AMD's Hybrid Ray Tracing Tech - Texture processor based ray tracing accelerator method and system

AmazingAvery · July 2019

While Nvidia's RTX line of cards has the support of additional hardware with around 10-25% of Turing's GPU real estate being reserved for Ray Tracing cores, AMD's forthcoming NAVI cards won't be able to ray trace. That hasn't stopped AMD working on ray tracing who has filed a patent here: http://www.freepatentsonline.com/y2019/0197761.html
The patented describes the approach much like Nvidia's, as a hybrid one, calling it “Texture processor based ray tracing accelerator method and system.”.

Around E3 there was confirmations and commentary on the PS5 and next Xbox both supporting ray tracing so it's may not as unsurprising to see the patent details.

AMD's take on Ray Tracing techniques:

Software:

Ray tracing is a rendering technique that generates three-dimensional (3D) imagery by simulating the paths of photons in a scene. There are two primary approaches for implementing ray tracing: software based solutions that implement ray tracing purely in compute unit based shaders and fully hardware based solutions that implement the full ray tracing pipeline in hardware. Software based ray tracing solutions suffer drastically from the execution divergence of bounded volume hierarchy (BVH) traversal which can reduce performance substantially over what is theoretically achievable. Additionally, software based solutions fully utilize the shader resources, which prevents material shading and other work from being processed concurrently. Moreover, software based solutions are very power intensive and difficult to scale to higher performance levels without expending significant die area.

Hardware:

While hardware based solutions may have better performance and efficiency than software based solutions because they can completely eliminate divergence, they suffer from a lack of programmer flexibility as the ray tracing pipeline is fixed to a given hardware configuration. Hardware based solutions are also generally fairly area inefficient since they must keep large buffers of ray data to reorder memory transactions to achieve peak performance. These large buffers can be over twice as large as the fixed function logic that does the calculation. Moreover, fixed function hardware based solutions generally have high complexity as they have to replicate the scheduling of ray processing that would ordinarily be handled automatically in a software based solution.

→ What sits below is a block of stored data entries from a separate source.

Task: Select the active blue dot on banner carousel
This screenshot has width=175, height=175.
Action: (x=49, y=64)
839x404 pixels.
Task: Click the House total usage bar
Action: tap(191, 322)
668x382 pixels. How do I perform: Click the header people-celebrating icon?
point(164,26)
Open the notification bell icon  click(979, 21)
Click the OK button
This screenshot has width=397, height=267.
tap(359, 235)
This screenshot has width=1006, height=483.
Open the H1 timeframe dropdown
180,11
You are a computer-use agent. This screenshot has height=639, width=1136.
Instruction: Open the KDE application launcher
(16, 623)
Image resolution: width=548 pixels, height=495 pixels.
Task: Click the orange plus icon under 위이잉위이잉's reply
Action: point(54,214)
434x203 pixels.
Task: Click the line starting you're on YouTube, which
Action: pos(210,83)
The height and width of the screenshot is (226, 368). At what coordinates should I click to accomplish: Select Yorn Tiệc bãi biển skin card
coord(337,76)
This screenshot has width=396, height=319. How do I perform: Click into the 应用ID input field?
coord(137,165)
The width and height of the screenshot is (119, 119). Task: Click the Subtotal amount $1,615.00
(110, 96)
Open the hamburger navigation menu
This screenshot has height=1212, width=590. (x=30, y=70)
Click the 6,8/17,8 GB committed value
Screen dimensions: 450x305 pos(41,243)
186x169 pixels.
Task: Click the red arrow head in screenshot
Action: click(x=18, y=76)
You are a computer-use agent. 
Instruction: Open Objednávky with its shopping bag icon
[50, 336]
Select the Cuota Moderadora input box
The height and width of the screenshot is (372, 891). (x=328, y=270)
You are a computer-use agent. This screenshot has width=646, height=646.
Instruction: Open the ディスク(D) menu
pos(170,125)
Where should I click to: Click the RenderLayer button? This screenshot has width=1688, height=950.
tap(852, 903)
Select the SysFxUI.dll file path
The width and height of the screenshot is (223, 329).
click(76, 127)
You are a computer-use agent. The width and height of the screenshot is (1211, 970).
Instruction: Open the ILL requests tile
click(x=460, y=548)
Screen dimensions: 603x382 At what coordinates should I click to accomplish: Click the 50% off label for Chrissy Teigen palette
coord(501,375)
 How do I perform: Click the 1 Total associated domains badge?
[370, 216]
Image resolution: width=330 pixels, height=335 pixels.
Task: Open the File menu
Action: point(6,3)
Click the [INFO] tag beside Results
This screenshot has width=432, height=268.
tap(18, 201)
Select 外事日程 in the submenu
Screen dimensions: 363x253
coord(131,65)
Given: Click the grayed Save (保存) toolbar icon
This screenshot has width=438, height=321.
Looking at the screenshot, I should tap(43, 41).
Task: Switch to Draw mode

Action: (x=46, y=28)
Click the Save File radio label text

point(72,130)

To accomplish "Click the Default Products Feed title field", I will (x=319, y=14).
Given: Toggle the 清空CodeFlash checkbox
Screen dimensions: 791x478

What does AMD mean by hybrid approach:

The hybrid approach (doing fixed function acceleration for a single node of the BVH tree) and using a shader unit to schedule the processing addresses the issues with solely hardware based and/or solely software based solutions. Flexibility is preserved since the shader unit can still control the overall calculation and can bypass the fixed function hardware where needed and still get the performance advantage of the fixed function hardware. In addition, by utilizing the texture processor infrastructure, large buffers for ray storage and BVH caching are eliminated that are typically required in a hardware raytracing solution as the existing VGPRs and texture cache can be used in its place, which substantially saves area and complexity of the hardware solution.

The system includes a shader, texture processor (TP) and cache, which are interconnected. The TP includes a texture address unit (TA), a texture cache processor (TCP), a filter pipeline unit and a ray intersection engine. The shader sends a texture instruction which contains ray data and a pointer to a bounded volume hierarchy (BVH) node to the TA. The TCP uses an address provided by the TA to fetch BVH node data from the cache. The ray intersection engine performs ray-BVH node type intersection testing using the ray data and the BVH node data. The intersection testing results and indications for BVH traversal are returned to the shader via a texture data return path. The shader reviews the intersection results and the indications to decide how to traverse to the next BVH node.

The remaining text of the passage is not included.